• **Task**
Pick up the obituary of Charlie Whebell right after its last sentence and carry it on.

• **Text section**
···

Charlie Whebell, devoted West Ham fan and former Daily Telegraph stalwart, has died at the age of 64 after a short illness.
His passing comes just months after he had retired as a journalist on The National in Abu Dhabi, bringing the curtain down on a long and distinguished career that started at the Romford Observer in the 1970s.
When he was diagnosed with cancer, he started writing a blog which was full of humour and typical of the man.
In one of his posts, he wrote: “My childhood hero was Bobby Moore, who, in the words of Pele himself, was the world’s greatest defender. To me he had everything. He was the captain of West Ham when they won the FA Cup in 1964, the European Cup-Winners’ Cup in 1965 and when West Ham, sorry, England, won the World Cup in 1966.
“And as well as all that he had good looks along with a model-looking wife. I yearned to be like him. Maybe one day I could have his grace and timing as he tackled attackers. Or his vision when making defence-splitting passes. His fame and fortune. Perhaps even a model-looking wife. Well, more than 50 years later, I finally have something Bobby Moore had – colon cancer.”

···

• **Data provided**
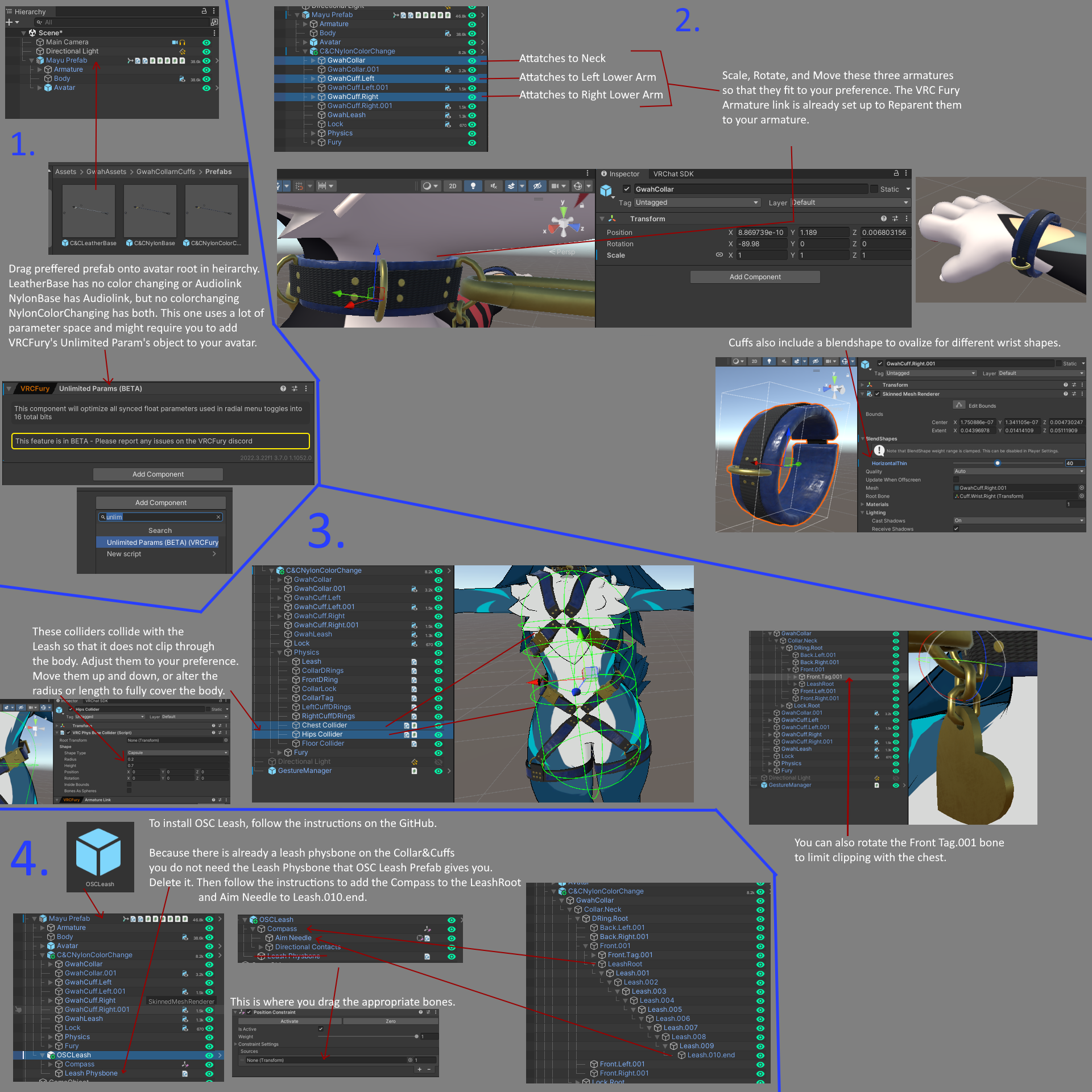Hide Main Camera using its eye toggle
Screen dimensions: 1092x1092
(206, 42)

···

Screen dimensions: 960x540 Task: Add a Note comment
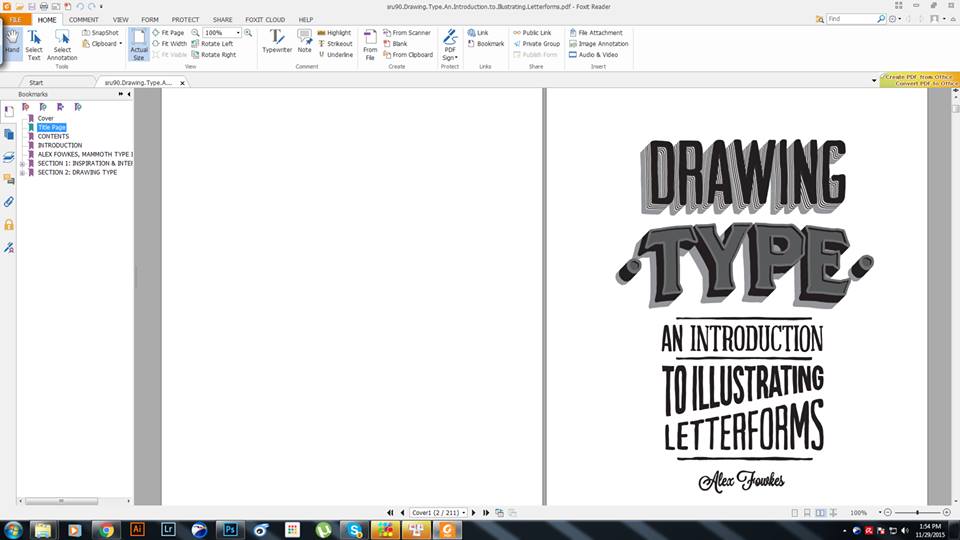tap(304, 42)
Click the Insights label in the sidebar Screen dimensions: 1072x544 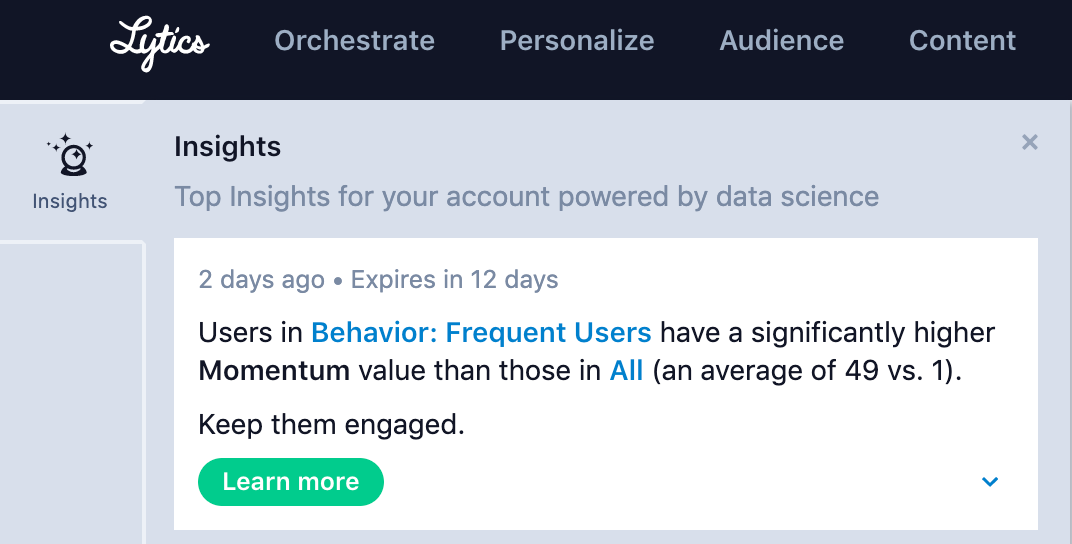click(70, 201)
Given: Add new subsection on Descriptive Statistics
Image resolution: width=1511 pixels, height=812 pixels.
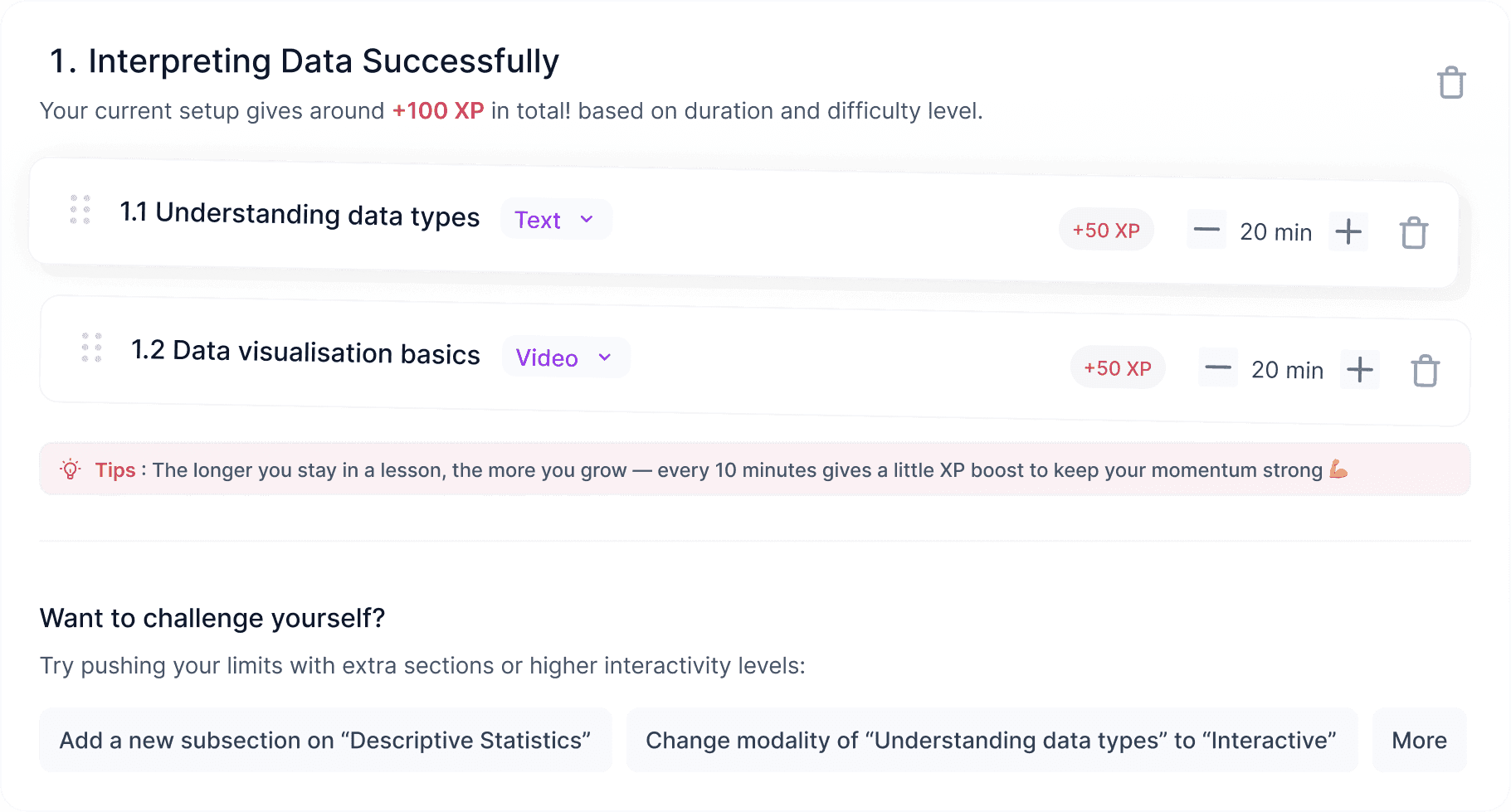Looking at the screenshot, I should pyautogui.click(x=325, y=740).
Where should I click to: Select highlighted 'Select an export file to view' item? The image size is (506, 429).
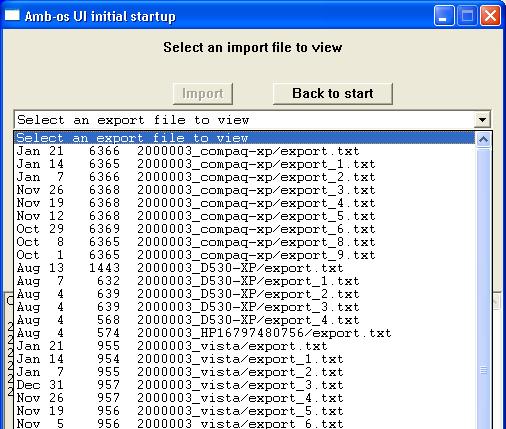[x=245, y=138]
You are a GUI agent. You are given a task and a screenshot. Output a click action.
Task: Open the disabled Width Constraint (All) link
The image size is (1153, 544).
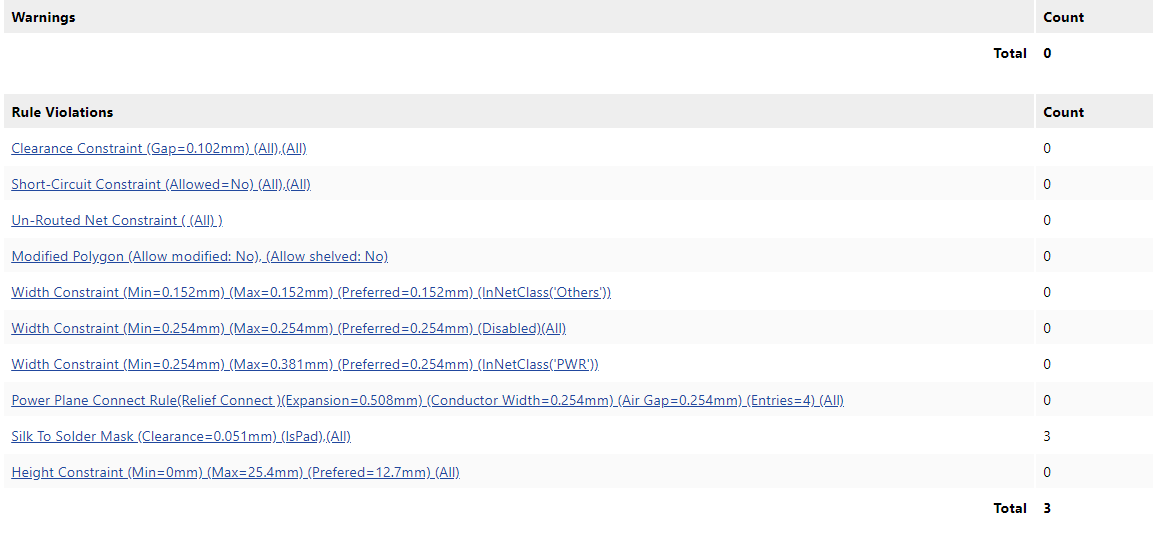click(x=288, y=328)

···

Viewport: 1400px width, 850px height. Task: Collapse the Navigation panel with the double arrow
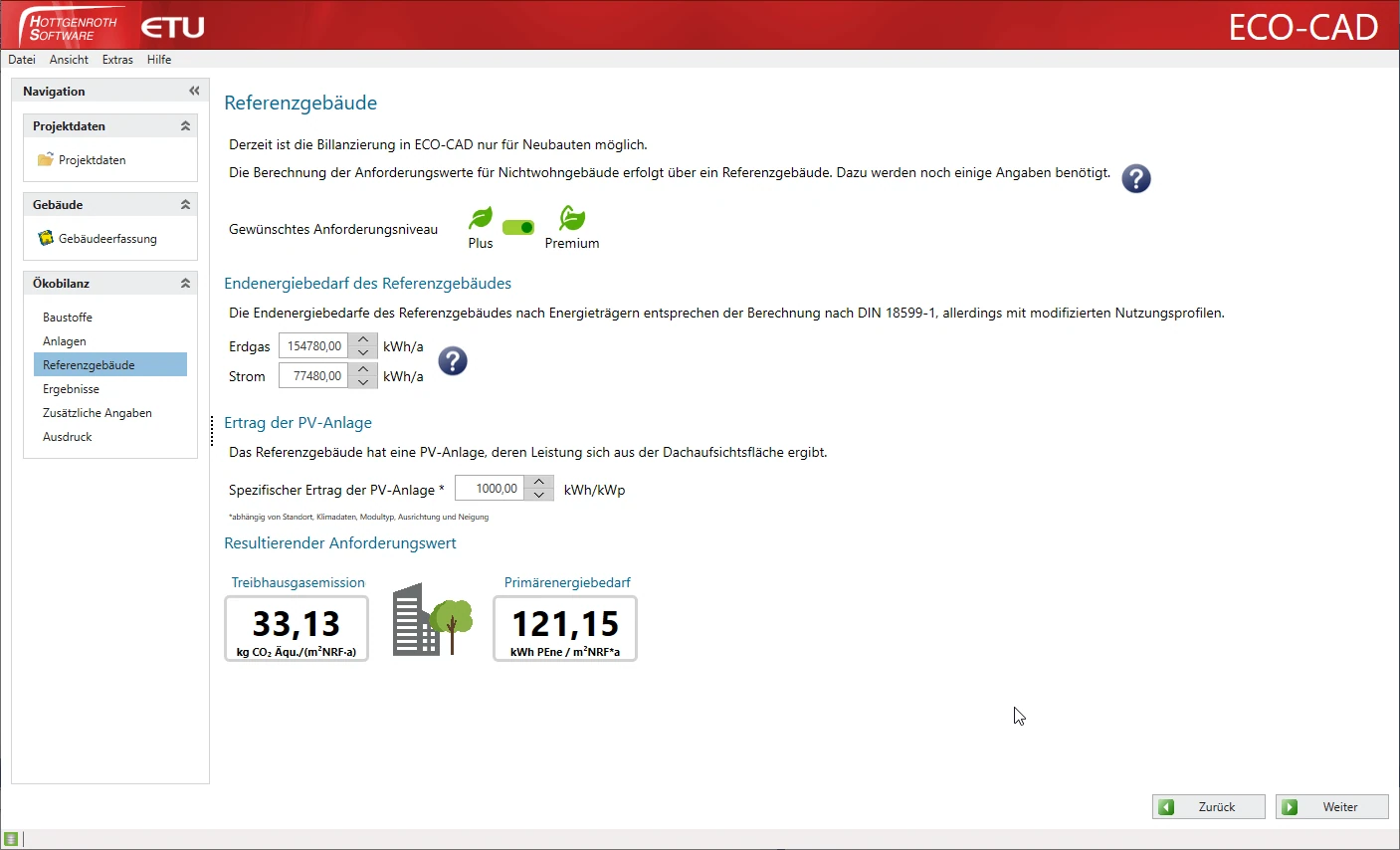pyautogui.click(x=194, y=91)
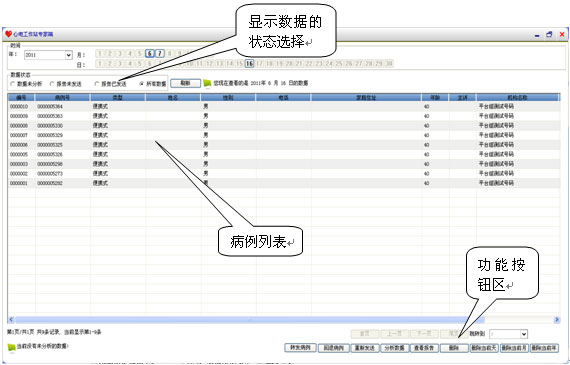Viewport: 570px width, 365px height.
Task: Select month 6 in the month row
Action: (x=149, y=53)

···

• **Reply to the exercise**
Snooker and West Ham were his big passions. While at the Observer he befriended accountant Barry Hearn, who had just bought the offices next to the newspaper in South Street, Romford and Hearn introduced him to his new snooker prospect Steve Davis. The three became good friends as Davis took the sport to new heights.
He was an inaugural member of the now famous Matchroom Club, regularly facing the likes of Davis and Tony Meo across the table.
Whebell left the Observer in 1981 to become one of the Mail on Sunday‘s first sport production journalists before joining the London Daily News and then the Daily Telegraph sports desk, where he remained an immensely popular figure for many years until his final journalistic stint in Abu Dhabi. He covered snooker for the Telegraph and West Ham had no better supporter than him.
John Ley, a former Telegraph football writer and colleague, says Whebell even had psychic qualities. “Charlie told me while he was working in Romford that he visited Frank Lampard senior after the birth of his son (Frank junior), held the baby and declared that some day he’d play for England. Years later Frank senior recalled the story and said he’d wished he’d had money on that happening.”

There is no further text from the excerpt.